Anyone share my enthusiasm?!


----------



## Southern Presbyterian (Aug 1, 2009)

The "for purchase" link doesn't work (at least for me).

Dr. Reymond is a favorite of mine as well. I have found all of his books that I've read to be very profitable.


----------



## Mark Hettler (Aug 1, 2009)

Southern Presbyterian said:


> The "for purchase" link doesn't work (at least for me).



I tried that link and got a "Certificate Error - Navigation Blocked" message. But one of the options is "Continue to this website (not recommented)"; clicking on that option took me to the site.


----------



## eqdj (Aug 1, 2009)

Dieter

Dr. Bob Reymond is infallible!

Well, except of course when it comes to the subjects of baptism : )

Seriously, I'm a big fan of his work


----------



## Jesus is my friend (Aug 2, 2009)

Everybody loves Reymond!


----------



## Ask Mr. Religion (Aug 2, 2009)

Jesus is my friend said:


> Everybody loves Reymond!


Well, there was that whole eternal generation of the Son dustup associated with Reymond, no?

AMR


----------



## ewenlin (Aug 2, 2009)

Have his systematic theology book. Highly recommend it.


----------



## Edelfäule (Aug 2, 2009)

Thanks for the recommendation. I was not aware of this book; it looks good.

I found the author's tract on Islam to be a great introduction to that cult, and very helpful.


----------



## Dieter Schneider (Aug 5, 2009)

eqdj said:


> Dieter
> 
> Dr. Bob Reymond is infallible!
> 
> ...



Infallible?!?? Let's not get immersed any further!


----------



## Jesus is my friend (Aug 5, 2009)

Ask Mr.

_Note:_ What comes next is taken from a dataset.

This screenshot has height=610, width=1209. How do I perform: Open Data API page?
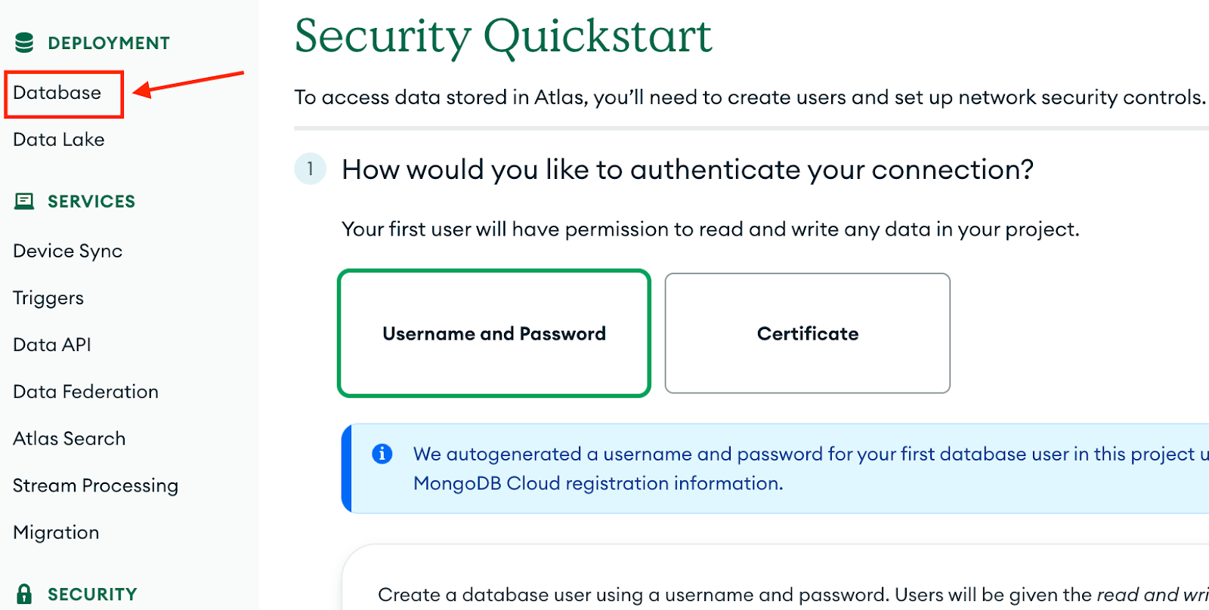pos(52,345)
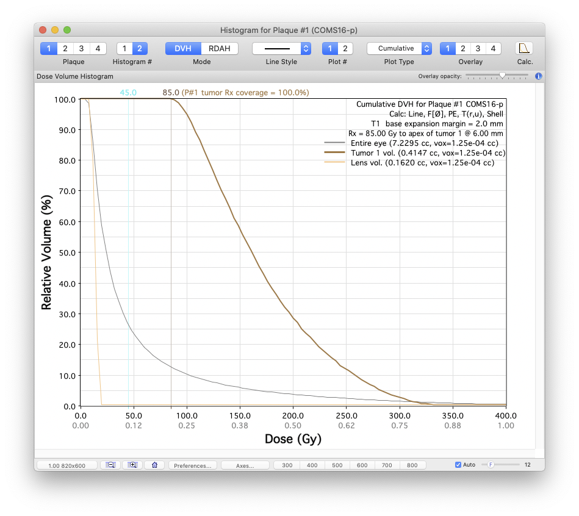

Religion said:


> Jesus is my friend said:
> 
> 
> > Everybody loves Reymond!
> ...



Good point,I was just trying to be funny,This topic was taken up a couple years back,thanks for pointing it out!
http://www.puritanboard.com/f15/eternal-generation-son-22040/


----------



## VilnaGaon (Aug 8, 2009)

Ask Mr. Religion said:


> Jesus is my friend said:
> 
> 
> > Everybody loves Reymond!
> ...



The only tarnish on an otherwise almost perfect Systematic Theology.


----------



## JonathanHunt (Aug 8, 2009)

VilnaGaon said:


> Ask Mr. Religion said:
> 
> 
> > Jesus is my friend said:
> ...



Depending on the way you read it. Anyway, we've done this one to death.

Back on topic, yes, his little bio on Calvin is MARVELLOUS in a short span, and he deals openly, honestly, and comprehensively with the matter of Servetus.


----------